Description of the task: Copy out word for word the records from the line containing "Given: Collapse the" through the end of the records, both ends included.

Raw data:
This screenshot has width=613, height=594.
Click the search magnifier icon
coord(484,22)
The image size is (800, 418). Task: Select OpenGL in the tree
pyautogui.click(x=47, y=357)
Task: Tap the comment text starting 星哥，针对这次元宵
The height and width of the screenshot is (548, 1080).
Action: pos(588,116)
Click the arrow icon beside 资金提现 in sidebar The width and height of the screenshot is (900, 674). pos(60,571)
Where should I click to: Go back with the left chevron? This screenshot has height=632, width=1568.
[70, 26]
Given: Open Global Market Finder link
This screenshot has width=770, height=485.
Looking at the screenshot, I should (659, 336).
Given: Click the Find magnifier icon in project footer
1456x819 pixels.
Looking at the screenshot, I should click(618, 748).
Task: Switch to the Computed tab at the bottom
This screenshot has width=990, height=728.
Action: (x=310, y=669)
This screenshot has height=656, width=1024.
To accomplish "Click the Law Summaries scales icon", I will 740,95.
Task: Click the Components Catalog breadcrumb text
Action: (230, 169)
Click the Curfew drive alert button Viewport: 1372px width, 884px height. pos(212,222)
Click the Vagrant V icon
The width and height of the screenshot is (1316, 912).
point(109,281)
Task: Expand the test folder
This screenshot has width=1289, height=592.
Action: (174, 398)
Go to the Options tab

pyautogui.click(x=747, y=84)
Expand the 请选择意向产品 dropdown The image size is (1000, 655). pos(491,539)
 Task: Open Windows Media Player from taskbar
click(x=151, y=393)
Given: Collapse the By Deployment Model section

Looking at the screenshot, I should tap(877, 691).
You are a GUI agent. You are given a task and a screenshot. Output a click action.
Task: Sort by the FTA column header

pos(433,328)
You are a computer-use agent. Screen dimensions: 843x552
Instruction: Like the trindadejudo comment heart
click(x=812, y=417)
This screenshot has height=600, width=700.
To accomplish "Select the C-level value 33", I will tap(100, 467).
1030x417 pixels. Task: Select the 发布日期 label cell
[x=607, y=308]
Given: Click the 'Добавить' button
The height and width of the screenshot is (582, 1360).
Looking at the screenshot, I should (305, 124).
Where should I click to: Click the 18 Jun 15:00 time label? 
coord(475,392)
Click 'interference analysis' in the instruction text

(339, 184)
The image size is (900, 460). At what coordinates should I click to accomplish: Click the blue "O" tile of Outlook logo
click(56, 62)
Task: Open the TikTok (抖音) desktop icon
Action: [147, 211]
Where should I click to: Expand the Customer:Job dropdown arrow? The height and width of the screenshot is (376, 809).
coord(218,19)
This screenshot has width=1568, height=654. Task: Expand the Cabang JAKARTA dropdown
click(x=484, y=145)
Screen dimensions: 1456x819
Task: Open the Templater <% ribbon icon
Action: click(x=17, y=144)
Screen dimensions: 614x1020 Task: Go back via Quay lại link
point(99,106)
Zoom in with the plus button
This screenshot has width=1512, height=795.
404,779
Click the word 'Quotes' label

Task output:
Given: Collapse the By Deployment Model section

Looking at the screenshot, I should tap(877, 691).
You are a GUI agent. You are given a task and a screenshot. Output a click action.
Task: Sort by the FTA column header

pos(433,328)
You are a computer-use agent. Screen dimensions: 843x552
Instruction: Like the trindadejudo comment heart
click(x=812, y=417)
This screenshot has height=600, width=700.
To accomplish "Select the C-level value 33", I will tap(100, 467).
1030x417 pixels. Task: Select the 发布日期 label cell
[x=607, y=308]
Given: Click the 'Добавить' button
The height and width of the screenshot is (582, 1360).
Looking at the screenshot, I should (305, 124).
Where should I click to: Click the 18 Jun 15:00 time label? 
coord(475,392)
Click 'interference analysis' in the instruction text

(339, 184)
The image size is (900, 460). At what coordinates should I click to accomplish: Click the blue "O" tile of Outlook logo
click(56, 62)
Task: Open the TikTok (抖音) desktop icon
Action: [147, 211]
Where should I click to: Expand the Customer:Job dropdown arrow? The height and width of the screenshot is (376, 809).
coord(218,19)
This screenshot has width=1568, height=654. Task: Expand the Cabang JAKARTA dropdown
click(x=484, y=145)
Screen dimensions: 1456x819
Task: Open the Templater <% ribbon icon
Action: click(x=17, y=144)
Screen dimensions: 614x1020 Task: Go back via Quay lại link
point(99,106)
Zoom in with the plus button
This screenshot has width=1512, height=795.
404,779
Click the word 'Quotes' label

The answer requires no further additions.